Although everyone is connecting to the video call from different locations, it still gives a good idea of the group’s dynamics. Del Marquis and Babydaddy sit at desks, sensibly neutral backgrounds behind them; the former quiet but opinionated, the latter seemingly used to fielding the more serious questions. By contrast, frontman Shears is fidgety in front of a citrus orange background, slinging his arm over his head or hiking his leg up on to the sofa while he talks. Occasionally, he’ll get up and potter around, his webcam following his moves. About 30 minutes in, Marquis can’t take it any more: “Your camera is making me seasick!”

“His assistant is actually directing this,” Babydaddy deadpans. Shears himself is puckish and quick-witted, and when I venture a thought about how Scissor Sisters had been unusually anti-Bush during their earliest days, he cocks his head and quips: “In more ways than one.”

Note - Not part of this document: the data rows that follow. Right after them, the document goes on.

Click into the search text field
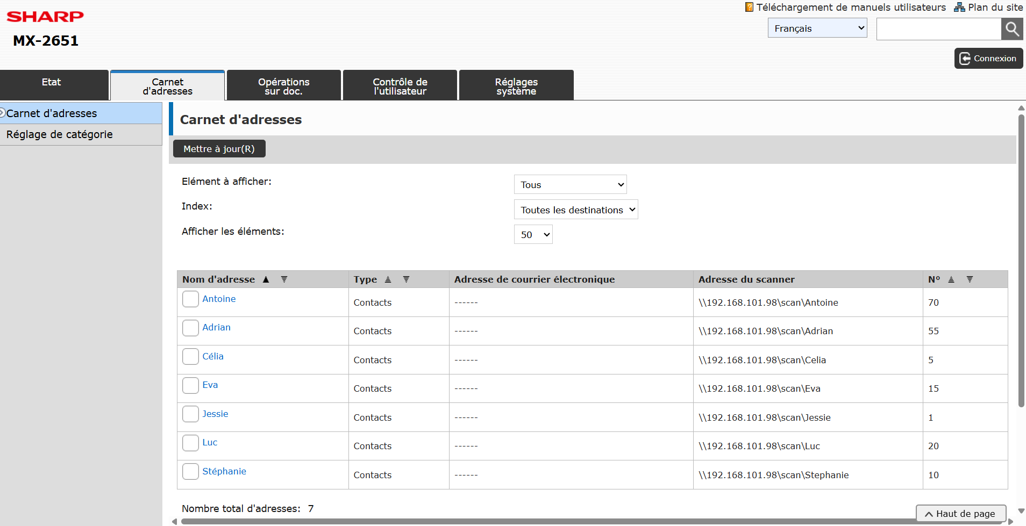Viewport: 1026px width, 526px height. coord(938,29)
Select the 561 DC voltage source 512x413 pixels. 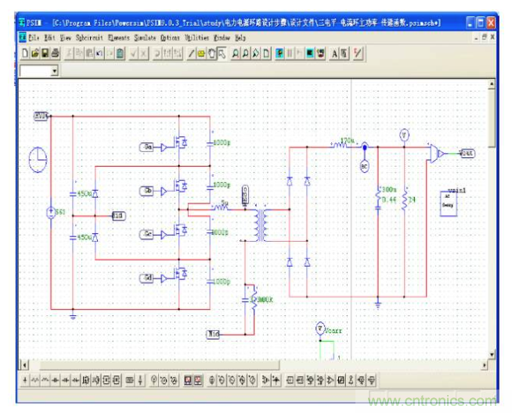pyautogui.click(x=52, y=213)
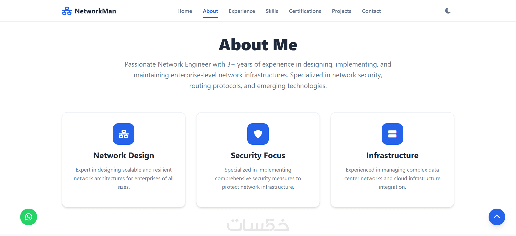Go to Home nav item
This screenshot has height=236, width=516.
click(x=185, y=11)
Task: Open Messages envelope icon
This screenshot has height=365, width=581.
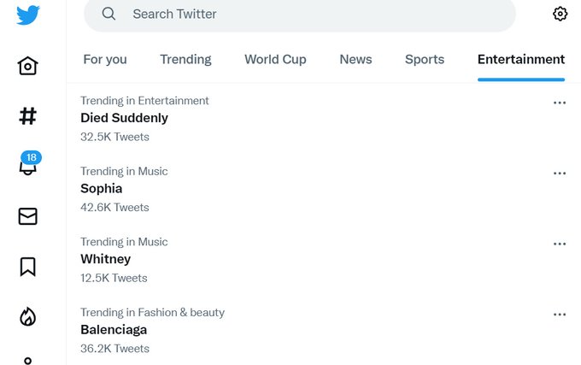Action: (28, 216)
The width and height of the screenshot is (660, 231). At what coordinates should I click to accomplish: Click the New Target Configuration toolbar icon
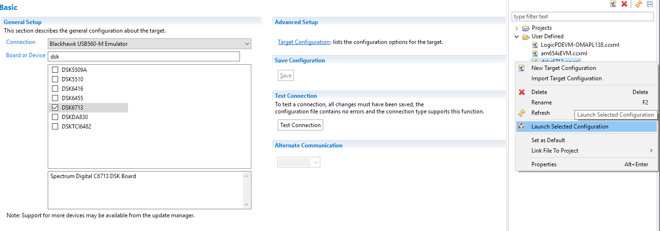coord(613,4)
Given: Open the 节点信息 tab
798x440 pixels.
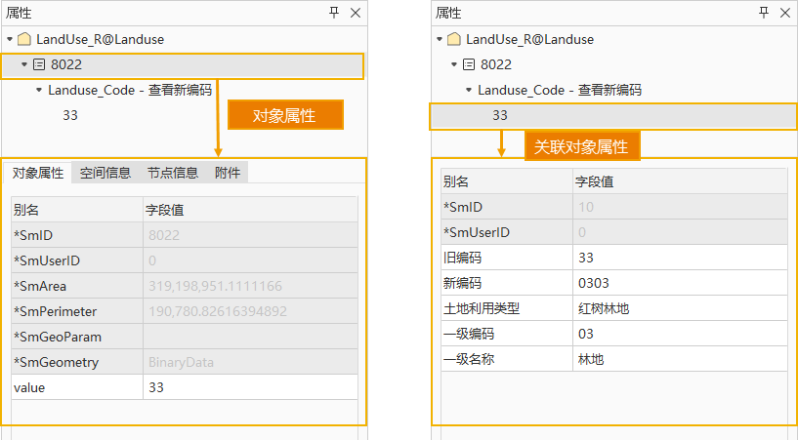Looking at the screenshot, I should coord(173,173).
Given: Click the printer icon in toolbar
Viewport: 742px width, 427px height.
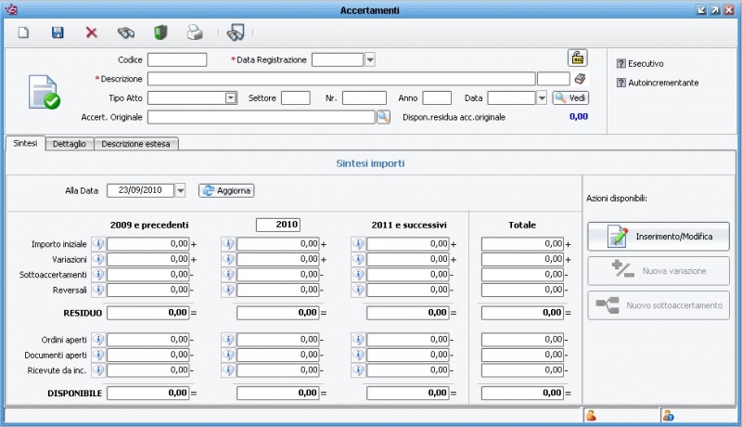Looking at the screenshot, I should 195,32.
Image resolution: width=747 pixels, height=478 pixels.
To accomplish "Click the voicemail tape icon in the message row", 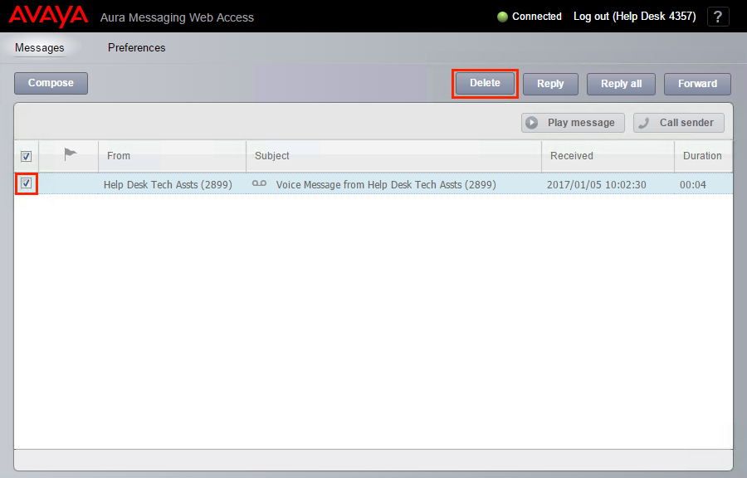I will pyautogui.click(x=260, y=184).
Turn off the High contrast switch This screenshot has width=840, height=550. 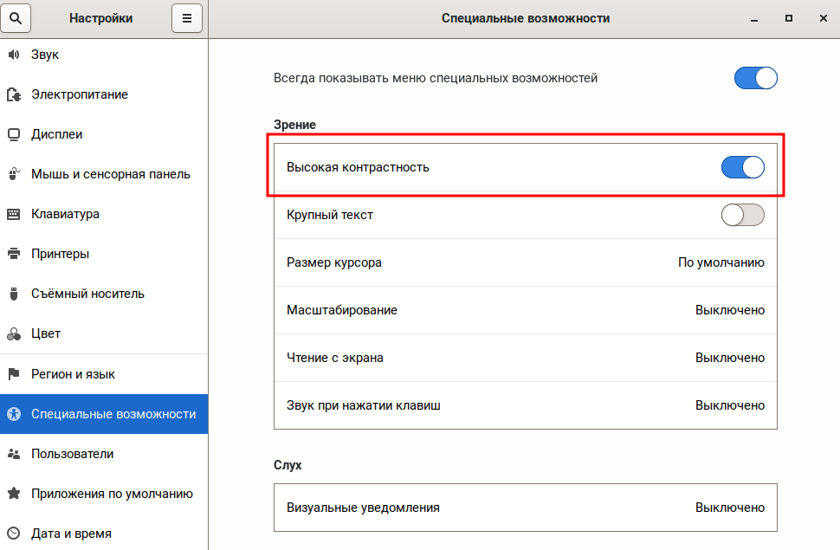pos(742,167)
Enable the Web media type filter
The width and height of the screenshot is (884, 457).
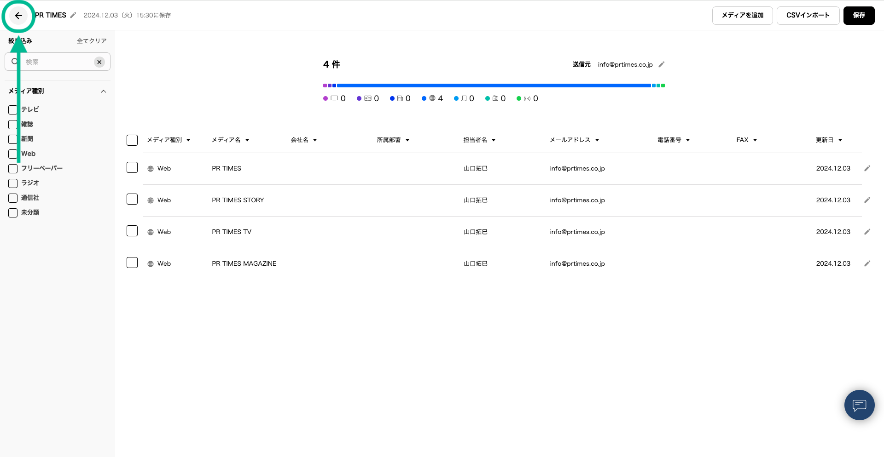point(13,154)
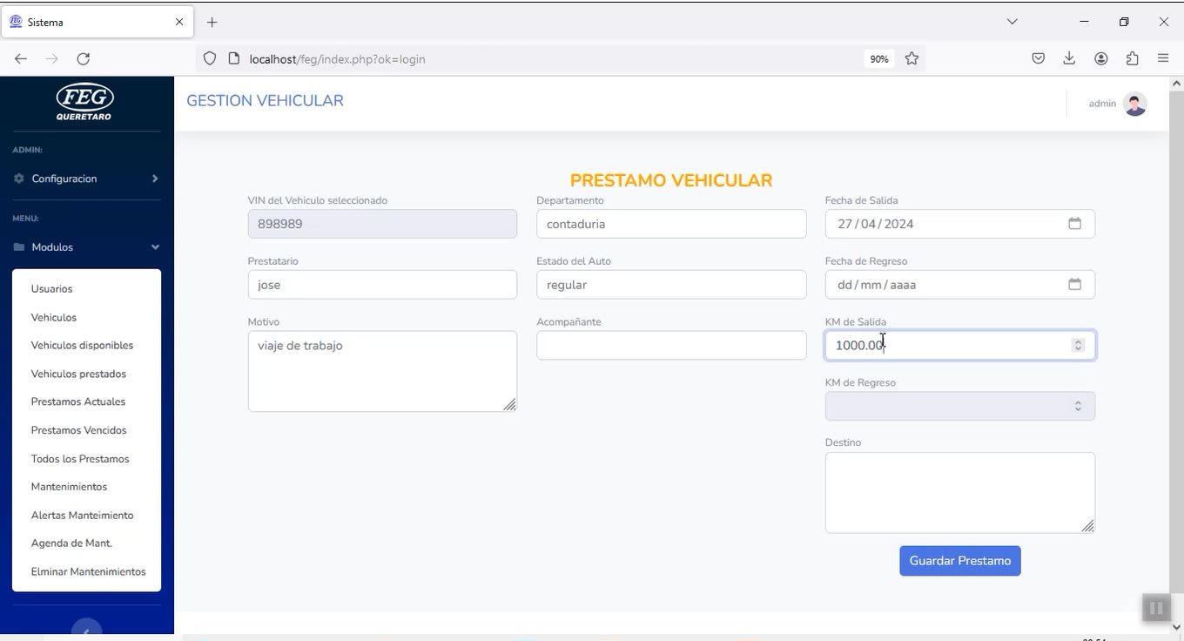This screenshot has width=1184, height=641.
Task: Click the Guardar Prestamo button
Action: click(x=959, y=561)
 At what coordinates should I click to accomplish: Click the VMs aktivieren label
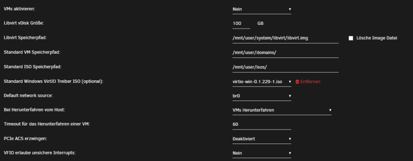pyautogui.click(x=19, y=9)
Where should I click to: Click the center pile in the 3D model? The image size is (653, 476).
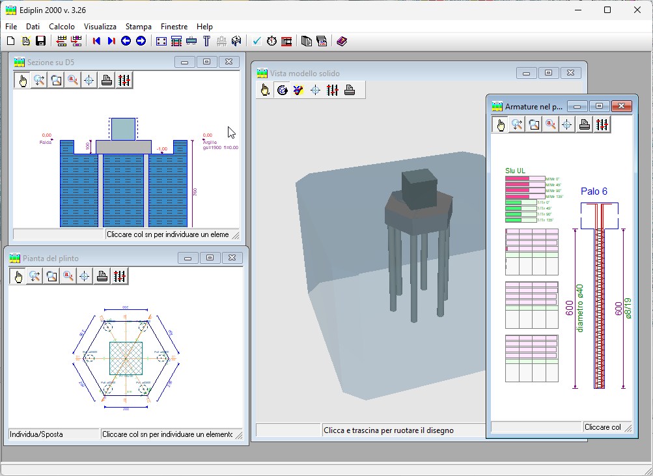[414, 277]
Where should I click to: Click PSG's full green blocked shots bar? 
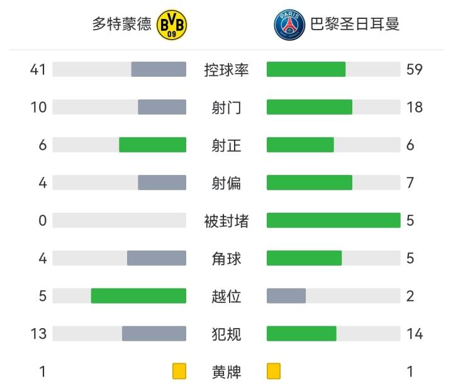click(x=333, y=220)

It’s easy to forget just how successful Scissor Sisters became – their first two albums went a combined 14-times platinum in the UK – though glitzy awards show performances and Graham Norton’s sofa were a far cry from the underground New York scene where they started out. As a two-piece during the 2000s electroclash boom, Jason “Jake” Shears and Scott “Babydaddy” Hoffman were newly minted friends who had met in Kentucky in 2000. In New York, they began recording music and appearing at dive bars and gay clubs under the tongue-twister of a name Dead Lesbian and the Fibrillating Scissor Sisters, performing against a backing track in the wee hours. Shears, who had been stripping to pay the bills, dressed for some shows as a back-alley abortion, Babydaddy as the morning-after pill.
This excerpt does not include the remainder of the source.